While walking in the Barwick-in-Elmet parish you can get views of the Pennines, the Wolds and the moors of North Yorkshire and the Dales. From certain high places in the north of the parish you can see York Minster. There can be few living in the parish today who have not visited any of these places. Before the coming of the railway, there could have been few living locally who had visited any of these faraway places. We can only speculate as to how much parishioners knew about the places which they could see in the distance while working in the fields or walking the footpaths and lanes of the parish.

However, before the arrival of engines and electrically controlled devices such as radios and security alarms, parishioners had one sense which we don't have today - the ability to hear far-off sounds. Pre-industrial Britons lived in quieter times.

What could they have heard? On 3 June 1665, the English navy fought the Dutch navy at Lowestoft. The diarist Dryden, in London at the time, wrote "the noise of the cannon from both navies reached our ears above the city, so that all men being alarmed with it, and in a dreadful surprise of the event which they knew was then deciding, everyone went following the sound as his fancy led him; and, leaving the town almost empty, some took towards the Park, some across the River, others down it, all seeking the noise in the depth of silence." Our ambassador at the Hague, George Downing, who knew more about the world than most, wrote that he heard "continued terrible thunder from about 2 of the clock in the morning upon Saturday till between 11 and 12 at night" and prudently fortified his house with stones and barrels of earth fearing retaliation.

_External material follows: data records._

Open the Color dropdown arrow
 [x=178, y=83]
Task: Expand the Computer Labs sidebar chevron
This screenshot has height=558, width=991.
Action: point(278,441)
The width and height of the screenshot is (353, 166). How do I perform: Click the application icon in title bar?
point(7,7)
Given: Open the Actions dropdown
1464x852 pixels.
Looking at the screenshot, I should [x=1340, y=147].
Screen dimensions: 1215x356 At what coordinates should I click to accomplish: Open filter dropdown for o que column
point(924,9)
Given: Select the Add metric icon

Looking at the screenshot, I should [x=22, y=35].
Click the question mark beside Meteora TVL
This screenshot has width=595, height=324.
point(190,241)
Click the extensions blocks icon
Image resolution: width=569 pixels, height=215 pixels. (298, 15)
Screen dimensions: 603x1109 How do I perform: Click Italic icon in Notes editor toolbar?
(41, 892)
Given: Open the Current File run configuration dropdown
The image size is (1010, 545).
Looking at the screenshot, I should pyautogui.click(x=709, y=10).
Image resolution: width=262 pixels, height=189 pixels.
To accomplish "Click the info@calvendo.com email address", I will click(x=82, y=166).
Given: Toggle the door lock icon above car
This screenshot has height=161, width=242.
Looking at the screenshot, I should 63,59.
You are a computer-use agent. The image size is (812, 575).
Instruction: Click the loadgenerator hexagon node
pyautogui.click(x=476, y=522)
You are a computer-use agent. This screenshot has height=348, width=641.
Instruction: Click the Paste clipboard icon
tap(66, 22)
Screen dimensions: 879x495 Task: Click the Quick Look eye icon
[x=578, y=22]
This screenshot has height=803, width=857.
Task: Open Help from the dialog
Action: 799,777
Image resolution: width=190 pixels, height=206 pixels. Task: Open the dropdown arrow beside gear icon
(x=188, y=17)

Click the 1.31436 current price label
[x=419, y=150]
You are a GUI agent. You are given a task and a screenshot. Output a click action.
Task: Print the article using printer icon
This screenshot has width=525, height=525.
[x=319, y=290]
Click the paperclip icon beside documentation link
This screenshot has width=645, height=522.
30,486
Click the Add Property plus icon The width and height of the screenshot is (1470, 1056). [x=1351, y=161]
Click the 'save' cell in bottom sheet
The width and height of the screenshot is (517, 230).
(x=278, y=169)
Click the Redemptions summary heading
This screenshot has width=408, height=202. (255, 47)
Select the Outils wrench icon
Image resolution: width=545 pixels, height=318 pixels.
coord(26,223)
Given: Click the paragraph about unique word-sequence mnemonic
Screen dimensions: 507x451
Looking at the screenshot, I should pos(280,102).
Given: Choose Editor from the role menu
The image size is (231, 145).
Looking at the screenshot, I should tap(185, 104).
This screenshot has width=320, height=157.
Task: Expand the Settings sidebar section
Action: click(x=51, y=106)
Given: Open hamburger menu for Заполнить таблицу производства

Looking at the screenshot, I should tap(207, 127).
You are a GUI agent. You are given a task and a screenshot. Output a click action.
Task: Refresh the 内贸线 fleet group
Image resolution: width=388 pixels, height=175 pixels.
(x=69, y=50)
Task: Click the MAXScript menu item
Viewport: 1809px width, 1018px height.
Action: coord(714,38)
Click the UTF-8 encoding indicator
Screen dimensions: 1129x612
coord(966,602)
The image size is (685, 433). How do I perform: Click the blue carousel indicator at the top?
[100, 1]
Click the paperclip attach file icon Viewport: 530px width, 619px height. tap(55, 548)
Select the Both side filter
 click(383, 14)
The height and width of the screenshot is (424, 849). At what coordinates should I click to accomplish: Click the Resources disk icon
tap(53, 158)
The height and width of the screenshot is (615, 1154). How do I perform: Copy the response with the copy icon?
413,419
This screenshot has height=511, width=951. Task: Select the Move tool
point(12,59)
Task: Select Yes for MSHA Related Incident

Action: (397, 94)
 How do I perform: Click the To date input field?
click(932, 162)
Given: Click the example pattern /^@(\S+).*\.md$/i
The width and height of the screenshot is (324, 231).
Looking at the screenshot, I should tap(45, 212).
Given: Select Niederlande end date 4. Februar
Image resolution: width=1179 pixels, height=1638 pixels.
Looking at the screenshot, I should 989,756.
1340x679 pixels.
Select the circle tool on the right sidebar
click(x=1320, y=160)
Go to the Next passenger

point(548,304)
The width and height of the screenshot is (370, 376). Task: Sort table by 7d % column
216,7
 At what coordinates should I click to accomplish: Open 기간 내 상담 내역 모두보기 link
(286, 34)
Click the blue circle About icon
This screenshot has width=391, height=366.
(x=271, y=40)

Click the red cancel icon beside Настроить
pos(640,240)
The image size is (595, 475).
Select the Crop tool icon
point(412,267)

Therefore, we know that the sound of battle could travel over 100 miles in the days when there was no man-made competitive noise to drown it out. On this basis, the guns at Marston Moor and the siege of Pontefract in the civil war twenty years before Lowestoft would certainly have been heard in the whole of the parish. Even today, the sound of 50-60,000 spectators at a football match can be heard several miles away. So it is possible that the shouts and cries of some 60,000 men at the Battle of Towton in the Wars of the Roses would have been heard in the parish. In this instance, however, we know that a south-westerly wind was blowing during the battle and it was snowing so we can be less certain.

Today there is always the sound of traffic from the M1, the A1, the A64 or the Leeds Ring Road which blankets out any possibility of far off sound. In addition we have modern communications which would warn us, or report fairly quickly, any far off catastrophe. The parishioners of the past would not have had these advantages and the sound of the battle would have been a source of alarm. consternation and worry.

On the other hand, parishioners would all have heard the bells of the parish church in Barwick on the various occasions on which they were rung - unless they were drowned by the noise of cows or sheep.